TO BE DONE —
Copy out the material word for word, from its first line down to and including the line that holds "week [179, 365]".
── PROVIDED MATERIAL
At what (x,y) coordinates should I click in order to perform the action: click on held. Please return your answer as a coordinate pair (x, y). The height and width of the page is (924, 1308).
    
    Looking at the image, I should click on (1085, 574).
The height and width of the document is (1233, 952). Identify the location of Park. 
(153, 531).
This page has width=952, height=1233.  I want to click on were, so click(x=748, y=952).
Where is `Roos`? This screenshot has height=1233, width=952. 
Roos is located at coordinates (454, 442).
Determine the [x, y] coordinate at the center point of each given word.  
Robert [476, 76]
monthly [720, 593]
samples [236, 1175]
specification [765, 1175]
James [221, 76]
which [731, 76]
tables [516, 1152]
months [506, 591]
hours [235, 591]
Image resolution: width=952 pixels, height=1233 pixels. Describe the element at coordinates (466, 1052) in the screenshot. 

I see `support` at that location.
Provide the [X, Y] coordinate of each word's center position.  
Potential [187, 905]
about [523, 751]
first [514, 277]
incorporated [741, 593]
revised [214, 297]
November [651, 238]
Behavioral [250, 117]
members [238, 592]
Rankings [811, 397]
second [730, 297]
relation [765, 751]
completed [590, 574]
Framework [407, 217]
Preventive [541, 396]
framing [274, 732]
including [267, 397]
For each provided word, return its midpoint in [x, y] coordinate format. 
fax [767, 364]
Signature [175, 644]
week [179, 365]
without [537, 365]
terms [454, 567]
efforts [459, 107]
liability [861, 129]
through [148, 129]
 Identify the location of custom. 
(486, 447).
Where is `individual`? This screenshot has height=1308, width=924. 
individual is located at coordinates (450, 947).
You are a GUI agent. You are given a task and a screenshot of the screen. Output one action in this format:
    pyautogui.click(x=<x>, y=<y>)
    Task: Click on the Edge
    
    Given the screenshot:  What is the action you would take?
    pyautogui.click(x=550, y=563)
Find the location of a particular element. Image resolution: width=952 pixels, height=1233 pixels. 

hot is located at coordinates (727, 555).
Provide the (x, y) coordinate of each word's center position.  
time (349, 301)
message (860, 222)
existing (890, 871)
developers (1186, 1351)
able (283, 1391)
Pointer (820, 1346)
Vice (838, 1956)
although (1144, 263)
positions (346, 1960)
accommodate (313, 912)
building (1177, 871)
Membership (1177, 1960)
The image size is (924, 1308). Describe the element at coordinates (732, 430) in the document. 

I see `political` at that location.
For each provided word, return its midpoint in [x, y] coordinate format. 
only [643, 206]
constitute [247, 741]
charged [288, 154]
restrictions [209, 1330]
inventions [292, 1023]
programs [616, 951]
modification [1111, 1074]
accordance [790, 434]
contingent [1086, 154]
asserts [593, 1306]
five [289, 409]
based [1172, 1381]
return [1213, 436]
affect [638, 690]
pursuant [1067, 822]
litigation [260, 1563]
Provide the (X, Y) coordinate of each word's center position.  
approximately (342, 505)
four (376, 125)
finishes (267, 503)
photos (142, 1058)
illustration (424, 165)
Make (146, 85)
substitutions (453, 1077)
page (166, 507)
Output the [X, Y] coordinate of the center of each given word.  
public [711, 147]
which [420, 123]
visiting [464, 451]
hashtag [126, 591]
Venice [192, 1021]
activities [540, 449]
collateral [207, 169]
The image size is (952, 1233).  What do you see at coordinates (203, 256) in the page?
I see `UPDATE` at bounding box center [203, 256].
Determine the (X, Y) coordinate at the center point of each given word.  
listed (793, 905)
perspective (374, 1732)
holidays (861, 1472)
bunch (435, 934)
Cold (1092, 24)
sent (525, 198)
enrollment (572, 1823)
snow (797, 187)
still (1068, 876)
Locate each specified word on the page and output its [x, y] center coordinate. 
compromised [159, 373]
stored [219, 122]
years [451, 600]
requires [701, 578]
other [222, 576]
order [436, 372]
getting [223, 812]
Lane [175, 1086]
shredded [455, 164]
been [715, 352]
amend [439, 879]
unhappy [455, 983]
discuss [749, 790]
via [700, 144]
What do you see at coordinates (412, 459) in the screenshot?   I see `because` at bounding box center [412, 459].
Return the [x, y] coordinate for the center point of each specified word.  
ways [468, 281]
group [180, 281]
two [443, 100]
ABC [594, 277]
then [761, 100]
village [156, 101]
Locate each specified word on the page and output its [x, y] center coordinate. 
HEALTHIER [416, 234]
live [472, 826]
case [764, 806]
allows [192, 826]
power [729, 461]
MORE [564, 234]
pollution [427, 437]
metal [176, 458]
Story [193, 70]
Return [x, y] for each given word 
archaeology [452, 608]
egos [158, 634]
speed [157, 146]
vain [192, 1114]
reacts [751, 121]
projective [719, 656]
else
────
REPLY TO THE EXERCISE —
At what (x,y) coordinates should I click in order to perform the action: click on held. Please return your answer as a coordinate pair (x, y). The height and width of the page is (924, 1308).
    
    Looking at the image, I should click on (1085, 574).
The height and width of the document is (1233, 952). Identify the location of Park. 
(153, 531).
This page has width=952, height=1233.  I want to click on were, so click(x=748, y=952).
Where is `Roos`? This screenshot has height=1233, width=952. 
Roos is located at coordinates (454, 442).
Determine the [x, y] coordinate at the center point of each given word.  
Robert [476, 76]
monthly [720, 593]
samples [236, 1175]
specification [765, 1175]
James [221, 76]
which [731, 76]
tables [516, 1152]
months [506, 591]
hours [235, 591]
Image resolution: width=952 pixels, height=1233 pixels. Describe the element at coordinates (466, 1052) in the screenshot. 

I see `support` at that location.
Provide the [X, Y] coordinate of each word's center position.  
Potential [187, 905]
about [523, 751]
first [514, 277]
incorporated [741, 593]
revised [214, 297]
November [651, 238]
Behavioral [250, 117]
members [238, 592]
Rankings [811, 397]
second [730, 297]
relation [765, 751]
completed [590, 574]
Framework [407, 217]
Preventive [541, 396]
framing [274, 732]
including [267, 397]
For each provided word, return its midpoint in [x, y] coordinate format. 
fax [767, 364]
Signature [175, 644]
week [179, 365]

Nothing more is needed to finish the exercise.